I have not broken any boolits when seating though.
I only use it straight in a rifle with an oversized throat where it gives much better accuracy than softer alloys.
For all other uses, I use one part lino, 2 parts WW, and 2 parts range scrap. Lino is about impossible to find these days and I want my last few hundred pounds to last a while.
Your boolit guy could cut his lino use in half and the boolit would still be plenty hard enough for the .40 S&W.

Jack

garandsrus
03-10-2008, 11:19 AM
Hawkeye,

The only time I have ever done this was with pure Linotype... They broke just the way yours did in the boolit seater.

John

jhalcott
03-10-2008, 11:52 AM
a lot of "FOUNDRY" alloys can do this. I've never had it happen with Linotype alone but alloys of lino and stereotype or monotype have broken. They ALSO lead the bore terribly! Get a hardness test done on a few to see what you are dealing with. Heat treated WW/lino mixes as hard as 35BHN have NOT broken when launched at over 2700 fps.

KCSO
03-10-2008, 12:07 PM
That sounds like either foundry or tempering alloy. The super high tin and anitmony content of that metal is made to replace the tin and antimony cooked out of lino in repeated castings. I would melt down all 500 of those and mix 50 50 with wheel weights.

hawkeye1
03-10-2008, 01:52 PM
I have shot a number of these through my Para ordnance P16-40. They do not lead in the least. They shoot OK, but when they break, I have to disassemble my die to get the tip of the bullet out. Thanks for the replies.

cbrick
03-10-2008, 03:25 PM
jhalcott nailed it. The guy doing the casting may "think" he has lino but he probably has Foundry type. Lino is 12% antimony and while this is a lot its not enough to cause bullets to break. Foundry type at 23% antimony and Monotype at 19% anitmony will do this. Stereotype at 14% also should not break bullets this easily but is too hard for almost any handgun use.

The suggestion of melting them down and blending with a soft lead is a good one. Here is an article on CB alloys and has recipes for various blends.

Cast Bullet Alloys (http://www.lasc.us/CastBulletAlloy.htm#commonalloys)

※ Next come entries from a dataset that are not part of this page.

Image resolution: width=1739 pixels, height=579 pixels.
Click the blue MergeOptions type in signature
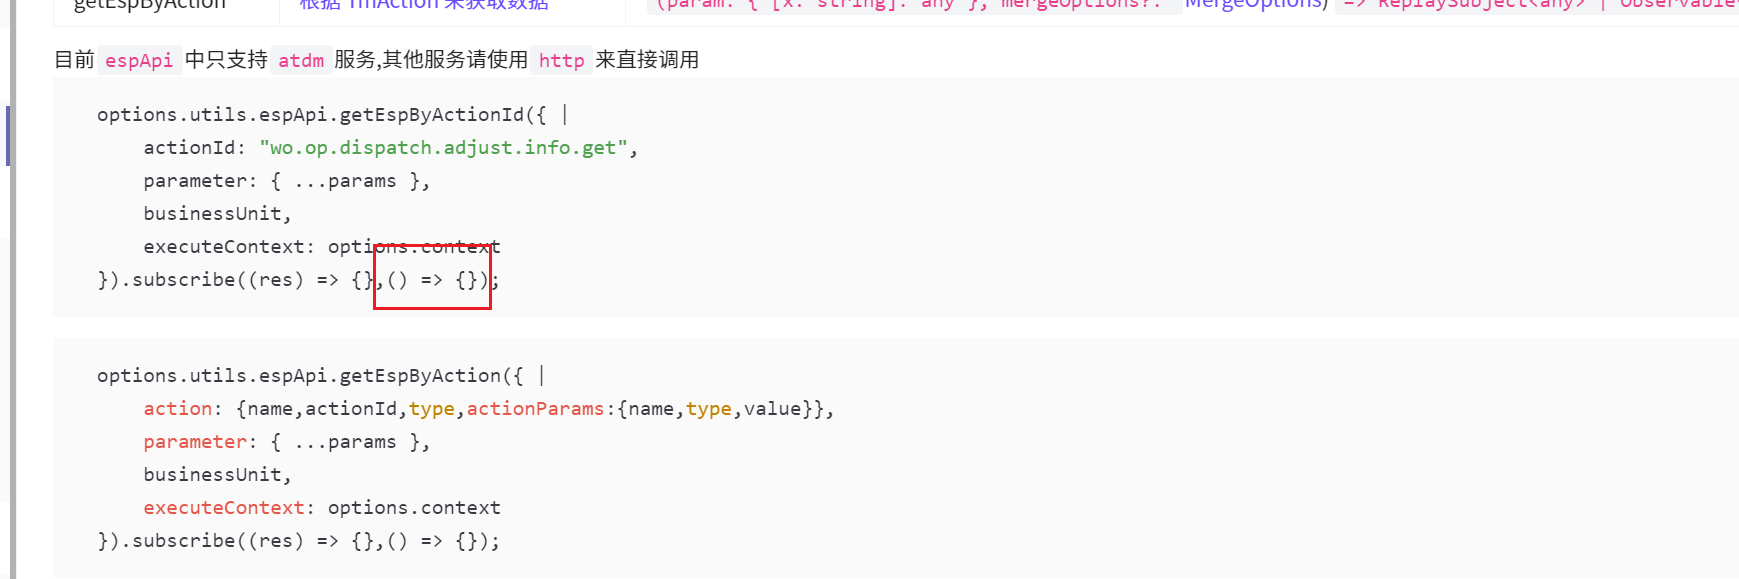[1255, 5]
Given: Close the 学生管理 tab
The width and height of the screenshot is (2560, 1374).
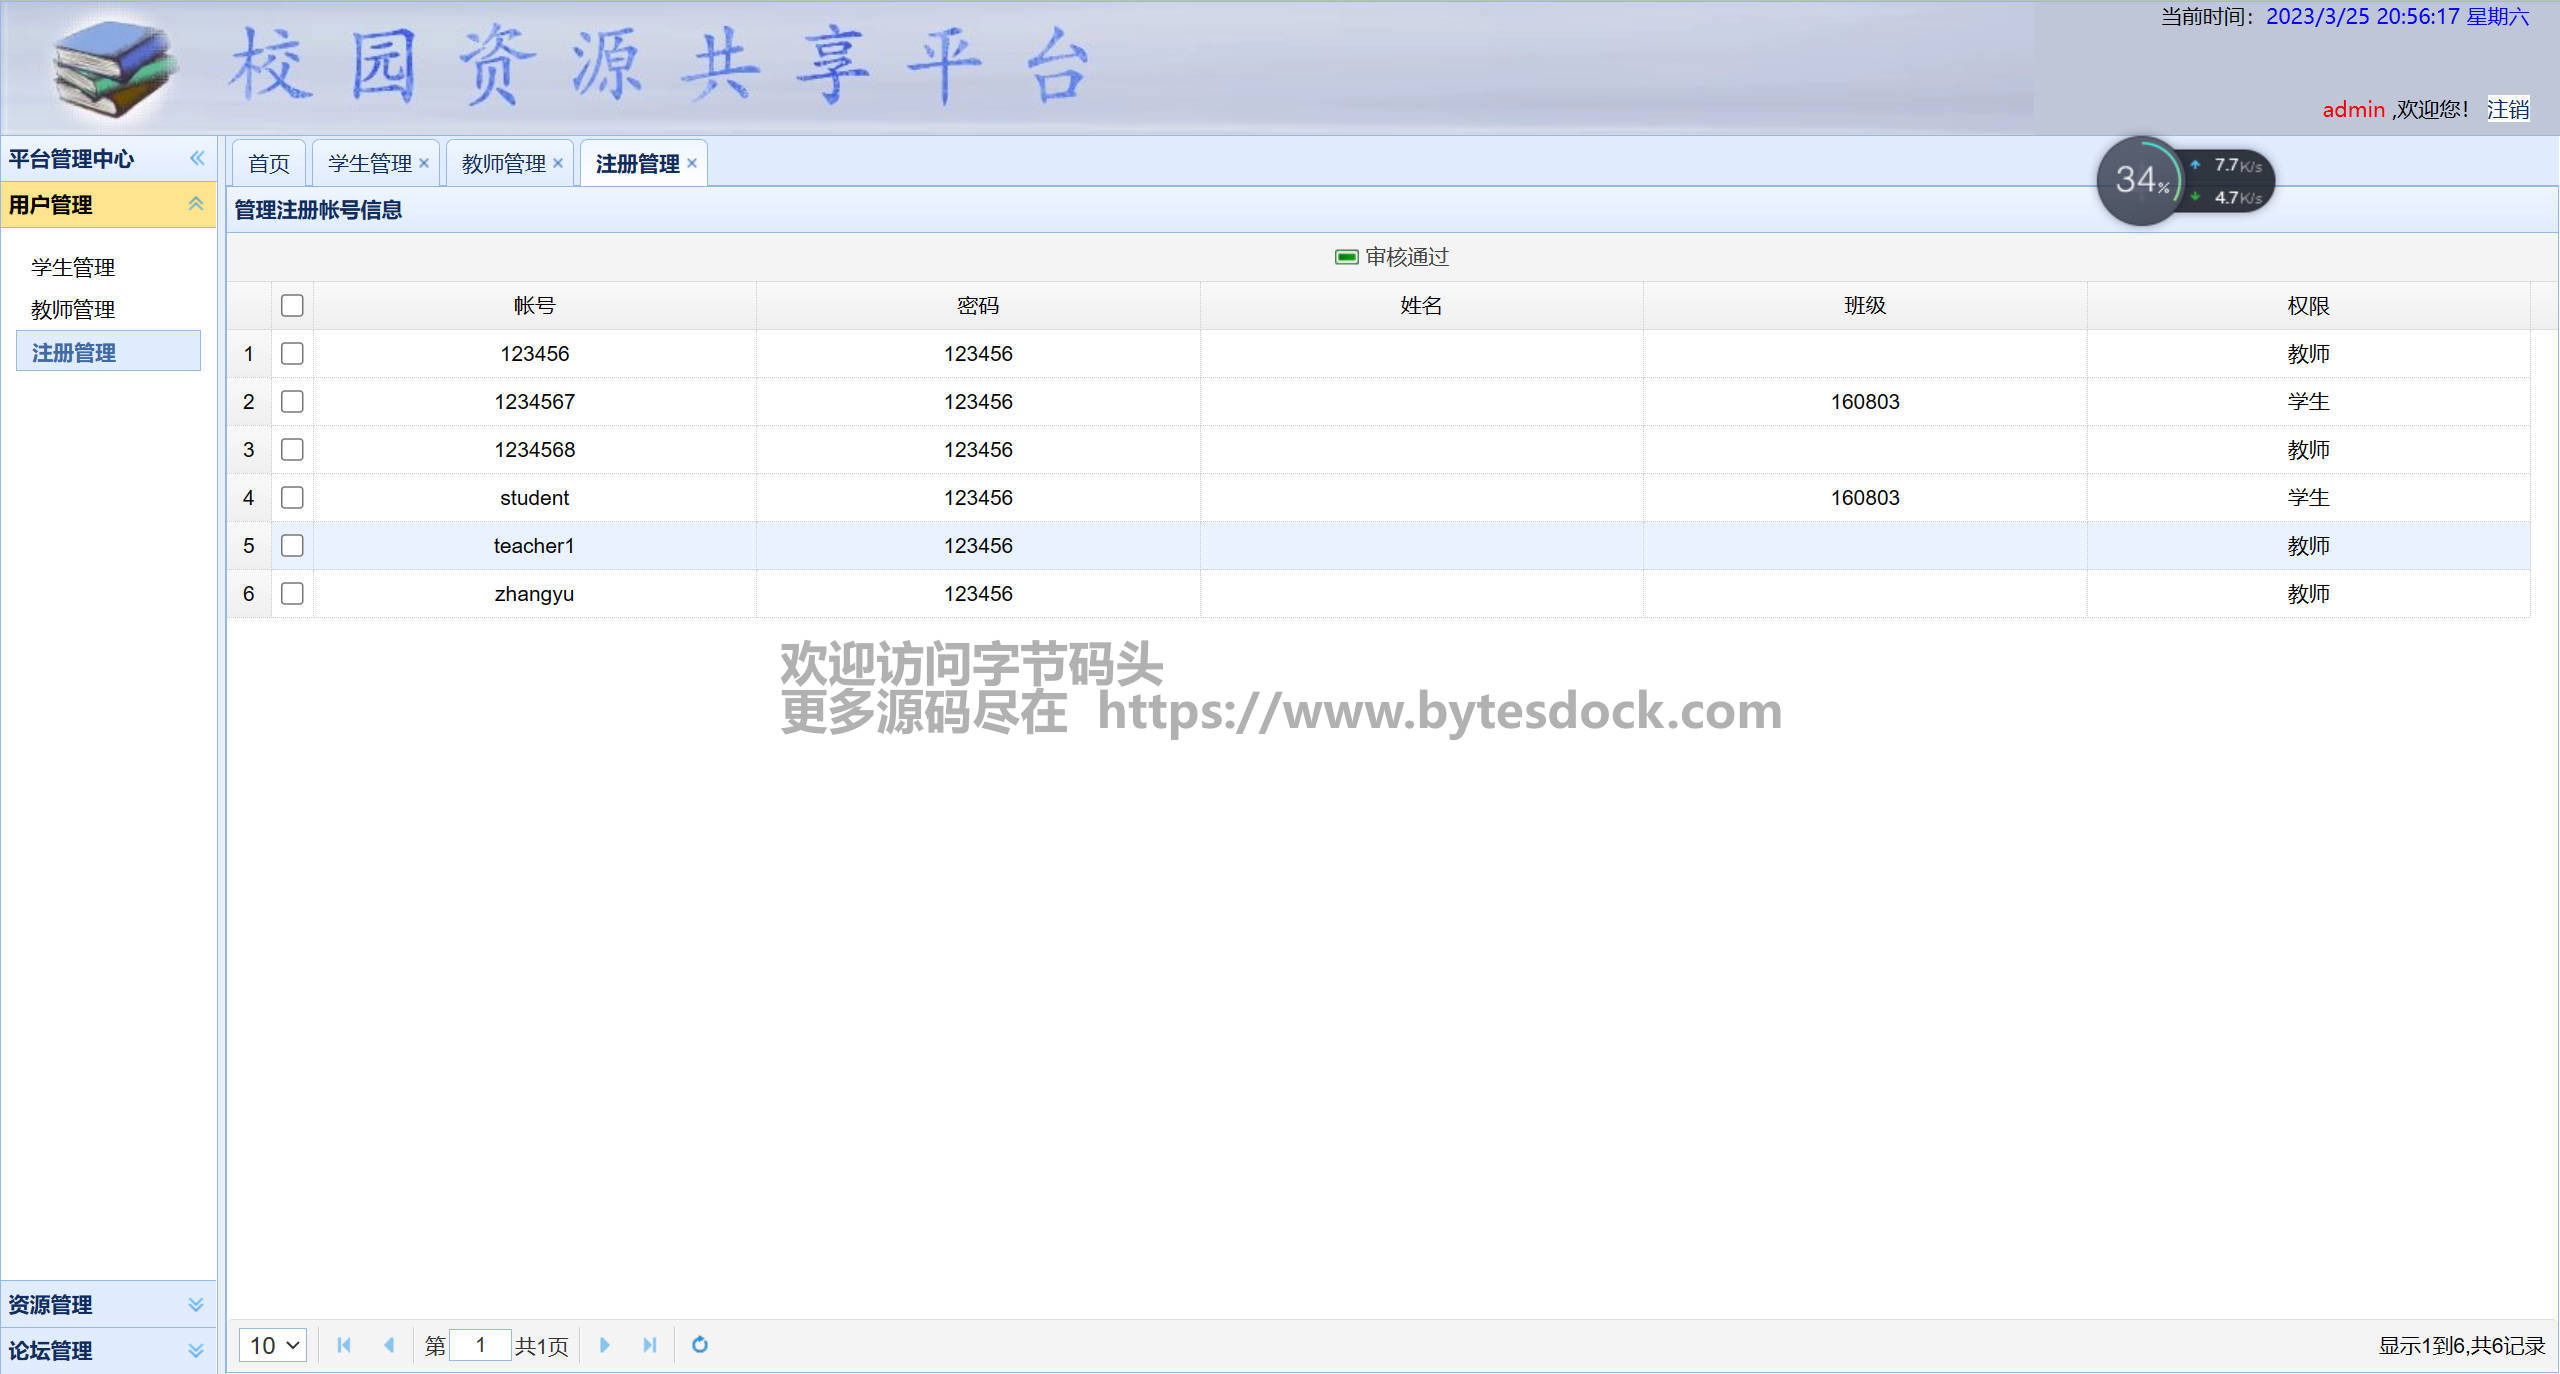Looking at the screenshot, I should pyautogui.click(x=424, y=163).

The suggestion of tempering or HT lead making it brittle is wrong. HT will not add brittleness to a lead alloy, strength (hardness) yes, brittleness NO. Lead does not behave the same as steel when heat treating. Steel does become more brittle when HT, lead does not.

Hope this helps ya out.

Rick

hawkeye1
03-11-2008, 09:55 AM
Thanks for the info. I think I may just melt them down a small amount at a time and mix them with my wheel weights. This has definitely been a learning issue. Thanks again for the replies. you have all been very helpful.

Has anyone else ever had bullets that break?